United States District Court, E.D. Missouri, Eastern Division
MEMORANDUM AND ORDER
THOMAS C. MUMMERT, III, Magistrate Judge.
This action is before the Court on the unopposed motion of Chester Moyer and Terri Robinson (collectively referred to as "Defendants") to dismiss due to mootness.
Sridhar Kishnore (Plaintiff) is a native of India who applied for naturalization with the United States Citizenship and Immigration Services (USCIS) in August 2013. (Compl. ¶ 1.) He interviewed with an USCIS officer in October 2013. (Id.) He passed the English and United States history and government tests, and was informed that a decision could not yet be made on his application. (Compl. Ex. C.) He was further informed that it was "very important" that he notify USCIS of any change of address and attend any scheduled interview. (Id.) If he could not attend an interview, it was "very important" that he notify USCIS in writing "as soon as possible." (Id.)
In December 2013, Plaintiff's attorney wrote USCIS for an update of the status of his naturalization application. (Compl.
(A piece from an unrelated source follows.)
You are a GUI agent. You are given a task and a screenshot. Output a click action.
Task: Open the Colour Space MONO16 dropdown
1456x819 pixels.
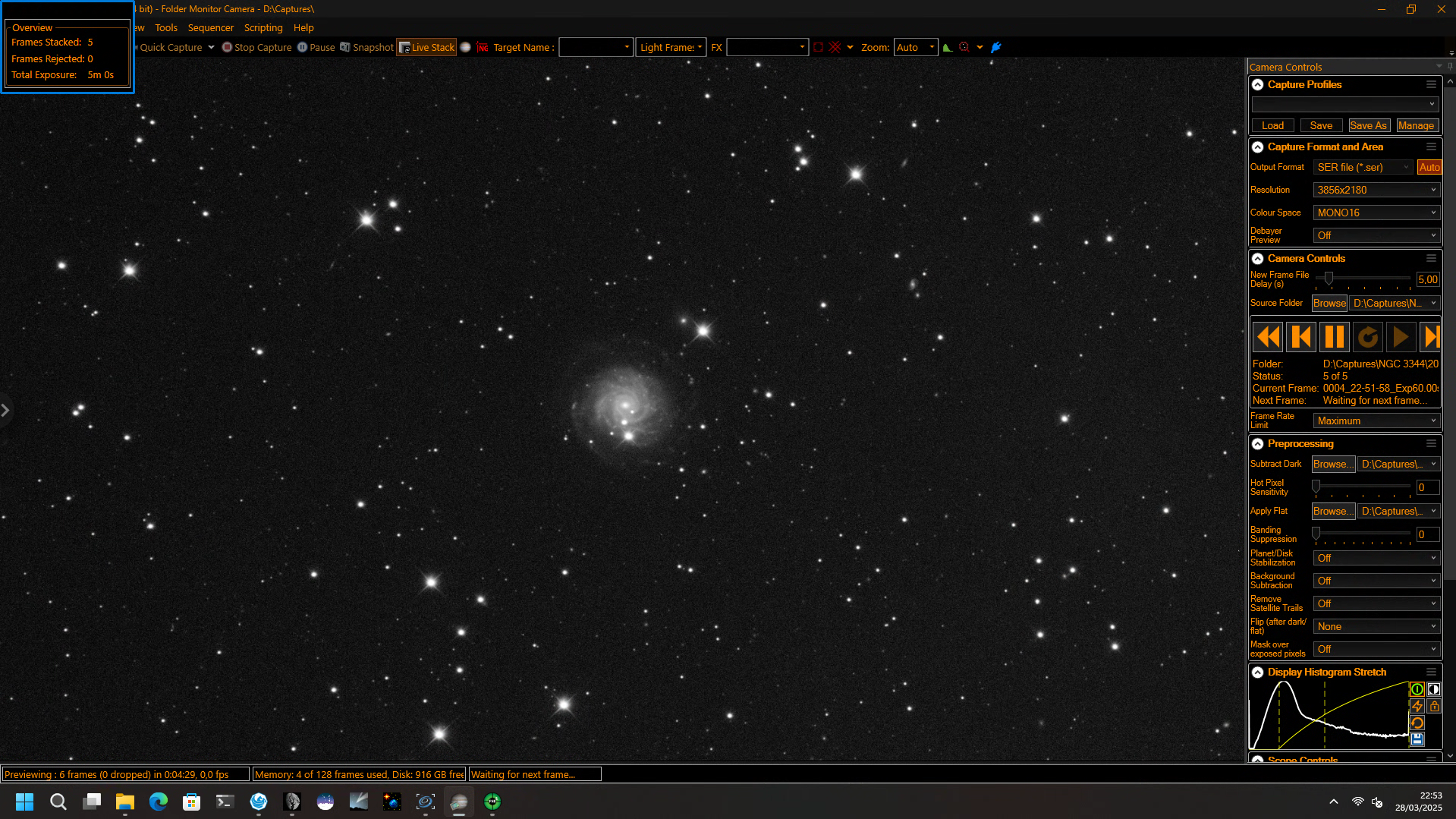(x=1376, y=213)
Ex. D-1.) His attorney wrote again in July 2014. (Compl. Ex. D-2.)
On March 6, 2015, Plaintiff filed this action for a writ of mandamus requesting that the Court compel Defendants to adjudicate his naturalization application. (Compl. at 4.)
Also on March 6, USCIS sent Plaintiff a notice that he was to appear at USCIS Application Support Center on March 23 to have his biometrics and fingerprints taken. (Defs. Mem. Ex. A.) On March 10, Plaintiff was sent a notice to appear on April 21 at USCIS for an interview on his naturalization application. (Defs. Mem. Ex. B.)
By notice dated April 30, Plaintiff was advised that his naturalization application had been denied for failure to prosecute pursuant to 8 C.F.R. § 335.7. (Defs. Mem. Ex. C at 2.) The grounds given include Plaintiff's failure to appear for his April 21 interview and his untimely request submitted that same day via USCIS' website that the interview be rescheduled. (Id.) And, USCIS found the basis for the request to not be reasonable. (Id.) Also, Plaintiff had failed to appear for the biometrics appointment. (Id.) Plaintiff was informed that he could request within thirty days a hearing if he believed a different disposition should have been made. (Id.) There is neither an allegation of nor evidence of Plaintiff doing so.
The three above-described notices were all sent to Plaintiff at an apartment on Corrida Court in Maryland Heights, Missouri. This is the same address listed on the USCIS notice that his naturalization application had been received. (Compl. Ex. A.)
Also attached to the motion to dismiss is an affidavit by Sarah Bowser, a USCIS Immigration Officer, averring that she made a site visit to Plaintiff's residence of record in Maryland Heights on April 29, 2015, and was informed by the tenants of the apartment where Plaintiff allegedly lived that he had not resided there since at least April 2014. (Bowser Decl. ¶ 6.) One tenant informed her that Plaintiff was residing in North Carolina. (Id.) A subsequent database search revealed that Plaintiff was issued a North Carolina identity card or driver's license on February 2014. (Id. ¶ 7.)
Defendants move to dismiss for lack of subject matter jurisdiction, arguing that Plaintiff has been granted the relief sought - a decision on his naturalization application - and the case is now moot.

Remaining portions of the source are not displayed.